**HOW TO COMPLETE THIS TASK**
All entries shown below should be duplicated character for character.

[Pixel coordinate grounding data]
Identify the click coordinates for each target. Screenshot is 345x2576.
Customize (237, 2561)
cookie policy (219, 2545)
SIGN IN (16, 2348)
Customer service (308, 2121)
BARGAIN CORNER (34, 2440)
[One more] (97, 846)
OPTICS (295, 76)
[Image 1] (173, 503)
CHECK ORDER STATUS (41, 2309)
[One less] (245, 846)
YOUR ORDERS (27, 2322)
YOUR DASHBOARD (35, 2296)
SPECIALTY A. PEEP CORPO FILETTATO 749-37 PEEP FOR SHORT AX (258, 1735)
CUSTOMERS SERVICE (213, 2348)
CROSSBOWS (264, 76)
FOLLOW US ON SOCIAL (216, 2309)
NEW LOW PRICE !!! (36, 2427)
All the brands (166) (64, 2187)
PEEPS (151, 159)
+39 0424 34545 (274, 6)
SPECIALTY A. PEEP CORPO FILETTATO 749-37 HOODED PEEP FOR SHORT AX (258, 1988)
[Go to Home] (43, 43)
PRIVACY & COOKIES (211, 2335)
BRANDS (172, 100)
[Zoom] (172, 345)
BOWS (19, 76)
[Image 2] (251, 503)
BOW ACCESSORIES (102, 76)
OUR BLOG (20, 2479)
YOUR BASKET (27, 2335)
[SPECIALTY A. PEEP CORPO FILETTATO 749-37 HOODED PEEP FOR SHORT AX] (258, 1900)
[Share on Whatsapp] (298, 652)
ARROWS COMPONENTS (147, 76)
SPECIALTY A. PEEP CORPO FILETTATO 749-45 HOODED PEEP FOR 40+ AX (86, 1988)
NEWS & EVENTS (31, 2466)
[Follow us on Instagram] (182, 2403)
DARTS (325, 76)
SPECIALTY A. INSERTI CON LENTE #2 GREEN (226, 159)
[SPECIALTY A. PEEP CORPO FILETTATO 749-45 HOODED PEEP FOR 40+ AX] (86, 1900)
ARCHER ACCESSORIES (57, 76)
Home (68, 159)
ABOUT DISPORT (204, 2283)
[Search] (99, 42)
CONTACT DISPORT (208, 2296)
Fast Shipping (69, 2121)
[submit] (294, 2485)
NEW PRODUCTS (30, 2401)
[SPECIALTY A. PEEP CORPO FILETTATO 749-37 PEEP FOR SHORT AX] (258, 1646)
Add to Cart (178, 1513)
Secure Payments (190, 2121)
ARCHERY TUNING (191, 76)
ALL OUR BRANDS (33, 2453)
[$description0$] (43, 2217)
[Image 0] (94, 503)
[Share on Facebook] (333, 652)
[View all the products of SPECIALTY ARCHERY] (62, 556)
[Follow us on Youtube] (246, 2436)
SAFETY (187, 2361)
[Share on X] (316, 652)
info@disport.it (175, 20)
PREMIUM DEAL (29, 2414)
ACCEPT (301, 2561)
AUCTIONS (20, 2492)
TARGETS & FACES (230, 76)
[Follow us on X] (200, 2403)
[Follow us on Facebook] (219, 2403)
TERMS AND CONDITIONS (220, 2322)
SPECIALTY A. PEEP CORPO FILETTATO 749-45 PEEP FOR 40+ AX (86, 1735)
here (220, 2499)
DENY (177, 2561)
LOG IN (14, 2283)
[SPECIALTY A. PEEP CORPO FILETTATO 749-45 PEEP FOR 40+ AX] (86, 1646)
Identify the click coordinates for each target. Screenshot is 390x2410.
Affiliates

**ANSWER**
Identify the click coordinates for each target. Screenshot is 345x2576.
Customize (237, 2561)
cookie policy (219, 2545)
SIGN IN (16, 2348)
Customer service (308, 2121)
BARGAIN CORNER (34, 2440)
[One more] (97, 846)
OPTICS (295, 76)
[Image 1] (173, 503)
CHECK ORDER STATUS (41, 2309)
[One less] (245, 846)
YOUR ORDERS (27, 2322)
YOUR DASHBOARD (35, 2296)
SPECIALTY A. PEEP CORPO FILETTATO 749-37 PEEP FOR SHORT AX (258, 1735)
CUSTOMERS SERVICE (213, 2348)
CROSSBOWS (264, 76)
FOLLOW US ON SOCIAL (216, 2309)
NEW LOW PRICE !!! (36, 2427)
All the brands (166) (64, 2187)
PEEPS (151, 159)
+39 0424 34545 (274, 6)
SPECIALTY A. PEEP CORPO FILETTATO 749-37 HOODED PEEP FOR SHORT AX (258, 1988)
[Go to Home] (43, 43)
PRIVACY & COOKIES (211, 2335)
BRANDS (172, 100)
[Zoom] (172, 345)
BOWS (19, 76)
[Image 2] (251, 503)
BOW ACCESSORIES (102, 76)
OUR BLOG (20, 2479)
YOUR BASKET (27, 2335)
[SPECIALTY A. PEEP CORPO FILETTATO 749-37 HOODED PEEP FOR SHORT AX] (258, 1900)
[Share on Whatsapp] (298, 652)
ARROWS COMPONENTS (147, 76)
SPECIALTY A. PEEP CORPO FILETTATO 749-45 HOODED PEEP FOR 40+ AX (86, 1988)
NEWS & EVENTS (31, 2466)
[Follow us on Instagram] (182, 2403)
DARTS (325, 76)
SPECIALTY A. INSERTI CON LENTE #2 GREEN (226, 159)
[SPECIALTY A. PEEP CORPO FILETTATO 749-45 HOODED PEEP FOR 40+ AX] (86, 1900)
ARCHER ACCESSORIES (57, 76)
Home (68, 159)
ABOUT DISPORT (204, 2283)
[Search] (99, 42)
CONTACT DISPORT (208, 2296)
Fast Shipping (69, 2121)
[submit] (294, 2485)
NEW PRODUCTS (30, 2401)
[SPECIALTY A. PEEP CORPO FILETTATO 749-37 PEEP FOR SHORT AX] (258, 1646)
Add to Cart (178, 1513)
Secure Payments (190, 2121)
ARCHERY TUNING (191, 76)
ALL OUR BRANDS (33, 2453)
[$description0$] (43, 2217)
[Image 0] (94, 503)
[Share on Facebook] (333, 652)
[View all the products of SPECIALTY ARCHERY] (62, 556)
[Follow us on Youtube] (246, 2436)
SAFETY (187, 2361)
[Share on X] (316, 652)
info@disport.it (175, 20)
PREMIUM DEAL (29, 2414)
ACCEPT (301, 2561)
AUCTIONS (20, 2492)
TARGETS & FACES (230, 76)
[Follow us on X] (200, 2403)
[Follow us on Facebook] (219, 2403)
TERMS AND CONDITIONS (220, 2322)
SPECIALTY A. PEEP CORPO FILETTATO 749-45 PEEP FOR 40+ AX (86, 1735)
here (220, 2499)
DENY (177, 2561)
LOG IN (14, 2283)
[SPECIALTY A. PEEP CORPO FILETTATO 749-45 PEEP FOR 40+ AX] (86, 1646)
Identify the click coordinates for each target. Screenshot is 390x2410.
Affiliates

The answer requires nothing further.